Disastro del fumo bianco in India: otto colpevoli dopo 25 anni

Tra i condannati, la filiale indiana dell’azienda statunitense Union Carbide, oltre a sette impiegati indiani, tutti riconosciuti colpevoli di “negligenza”. L’incidente accadde all’alba del 3 dicembre 1984, quando una miscela di gas tossico sfuggì nell’aria con effetti devastanti per i quartieri vicini.

La fuga di
gas causò la morte immediata, secondo la Corte Suprema dell’India, di 3.500 persone, ma altre 25mila persone persero la vita come effetto dell’inquinamento conseguente.

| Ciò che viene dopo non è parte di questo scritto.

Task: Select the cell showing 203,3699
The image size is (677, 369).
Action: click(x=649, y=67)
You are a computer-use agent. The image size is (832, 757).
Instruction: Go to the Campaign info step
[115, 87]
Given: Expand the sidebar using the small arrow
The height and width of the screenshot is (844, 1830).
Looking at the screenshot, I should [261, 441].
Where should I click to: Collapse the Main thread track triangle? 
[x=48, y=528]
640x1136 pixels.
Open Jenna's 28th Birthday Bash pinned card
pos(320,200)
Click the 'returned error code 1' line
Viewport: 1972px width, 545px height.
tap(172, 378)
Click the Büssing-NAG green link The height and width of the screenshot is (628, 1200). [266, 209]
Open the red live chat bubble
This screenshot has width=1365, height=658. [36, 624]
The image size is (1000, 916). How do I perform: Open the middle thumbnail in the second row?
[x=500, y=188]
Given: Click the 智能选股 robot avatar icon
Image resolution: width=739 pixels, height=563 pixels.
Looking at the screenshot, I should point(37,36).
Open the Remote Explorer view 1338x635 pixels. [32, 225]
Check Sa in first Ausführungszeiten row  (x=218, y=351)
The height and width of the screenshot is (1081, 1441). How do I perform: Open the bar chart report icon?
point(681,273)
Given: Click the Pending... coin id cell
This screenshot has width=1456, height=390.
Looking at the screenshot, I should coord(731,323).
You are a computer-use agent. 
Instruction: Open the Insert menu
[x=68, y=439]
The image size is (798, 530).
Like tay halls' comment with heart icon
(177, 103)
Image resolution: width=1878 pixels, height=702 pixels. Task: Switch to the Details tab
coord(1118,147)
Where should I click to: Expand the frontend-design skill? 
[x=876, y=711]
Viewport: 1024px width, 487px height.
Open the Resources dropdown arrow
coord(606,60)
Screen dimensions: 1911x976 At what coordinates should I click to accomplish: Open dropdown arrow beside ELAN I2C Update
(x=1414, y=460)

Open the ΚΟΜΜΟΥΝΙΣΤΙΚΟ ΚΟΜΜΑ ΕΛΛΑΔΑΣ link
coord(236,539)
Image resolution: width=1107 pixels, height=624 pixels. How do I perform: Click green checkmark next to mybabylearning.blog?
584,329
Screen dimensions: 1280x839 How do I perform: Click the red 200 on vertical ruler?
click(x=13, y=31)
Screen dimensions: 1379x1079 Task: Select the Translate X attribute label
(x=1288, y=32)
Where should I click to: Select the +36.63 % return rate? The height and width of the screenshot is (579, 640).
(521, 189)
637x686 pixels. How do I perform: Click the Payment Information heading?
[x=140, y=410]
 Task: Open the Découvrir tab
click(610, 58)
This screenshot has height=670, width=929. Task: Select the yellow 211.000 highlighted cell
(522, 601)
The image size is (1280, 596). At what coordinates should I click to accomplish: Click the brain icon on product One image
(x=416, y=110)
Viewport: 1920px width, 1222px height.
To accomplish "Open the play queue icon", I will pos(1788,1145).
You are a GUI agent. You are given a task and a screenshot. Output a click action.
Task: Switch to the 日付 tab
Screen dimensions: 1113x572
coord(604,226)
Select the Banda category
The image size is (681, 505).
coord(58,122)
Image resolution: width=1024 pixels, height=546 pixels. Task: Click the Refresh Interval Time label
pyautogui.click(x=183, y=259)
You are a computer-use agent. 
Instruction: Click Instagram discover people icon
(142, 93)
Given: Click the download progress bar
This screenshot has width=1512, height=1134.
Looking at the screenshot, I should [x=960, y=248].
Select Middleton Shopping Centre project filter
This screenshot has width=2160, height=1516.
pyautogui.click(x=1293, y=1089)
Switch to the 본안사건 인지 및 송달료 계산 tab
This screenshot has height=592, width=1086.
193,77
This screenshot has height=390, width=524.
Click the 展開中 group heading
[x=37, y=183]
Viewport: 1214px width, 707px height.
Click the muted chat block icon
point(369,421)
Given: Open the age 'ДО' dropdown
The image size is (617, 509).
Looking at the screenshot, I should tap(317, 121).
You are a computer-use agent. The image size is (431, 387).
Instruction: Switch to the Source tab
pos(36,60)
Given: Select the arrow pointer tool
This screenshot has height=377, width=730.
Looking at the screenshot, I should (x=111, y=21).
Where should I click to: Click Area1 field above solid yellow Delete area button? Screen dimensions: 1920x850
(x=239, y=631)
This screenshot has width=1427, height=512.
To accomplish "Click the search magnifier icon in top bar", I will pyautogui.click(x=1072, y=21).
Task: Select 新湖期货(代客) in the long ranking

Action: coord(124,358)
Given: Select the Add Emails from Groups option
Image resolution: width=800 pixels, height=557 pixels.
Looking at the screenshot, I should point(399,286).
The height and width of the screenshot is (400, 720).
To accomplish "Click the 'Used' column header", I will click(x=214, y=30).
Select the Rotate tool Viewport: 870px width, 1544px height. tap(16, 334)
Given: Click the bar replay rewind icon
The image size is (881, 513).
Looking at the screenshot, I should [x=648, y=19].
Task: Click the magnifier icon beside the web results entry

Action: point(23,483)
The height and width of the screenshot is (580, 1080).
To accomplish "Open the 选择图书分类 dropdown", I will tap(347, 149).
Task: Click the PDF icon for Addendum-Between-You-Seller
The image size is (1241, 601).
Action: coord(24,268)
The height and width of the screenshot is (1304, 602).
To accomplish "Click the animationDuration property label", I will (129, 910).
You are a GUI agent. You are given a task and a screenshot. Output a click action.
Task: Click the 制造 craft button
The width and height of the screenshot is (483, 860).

Le pene – che saranno lievi e non supereranno i due anni, secondo vari media – saranno stabilite in seguito. Quella notte, tra il 2 e
3 dicembre, a Bhopal oltre 40 tonnellate di gas tossici fuoriuscirono dalla fabbrica di pesticidi della ‘Union Carbide India Ltd’, consociata della multinazionale statunitense. Oltre 500 mila persone soffrono ancora
delle conseguenze del disastro.

La vita per i sopravvissuti è ancora tormentata da gravi problemi di salute ed estenuanti battaglie legali. La Union Carbide ha pagato 470 milioni di dollari per i danni causati, in seguito a un accordo raggiunto col governo indiano nel 1989. Una cifra contestata dalle organizzazioni delle vittime e dagli ecologisti indiani perché le stime di indennizzo vennero fatte sull’ipotesi di circa 4.000 morti e in
questo ambito nessuna famiglia ha ricevuto più di 1.000 dollari.

Dopo il disastro la Union Carbide, allora proprietaria, abbandonò la fabbrica, lasciando ingenti quantità di veleni. Secondo Greenpeace è
ancora tossica la falda acquifera della zona.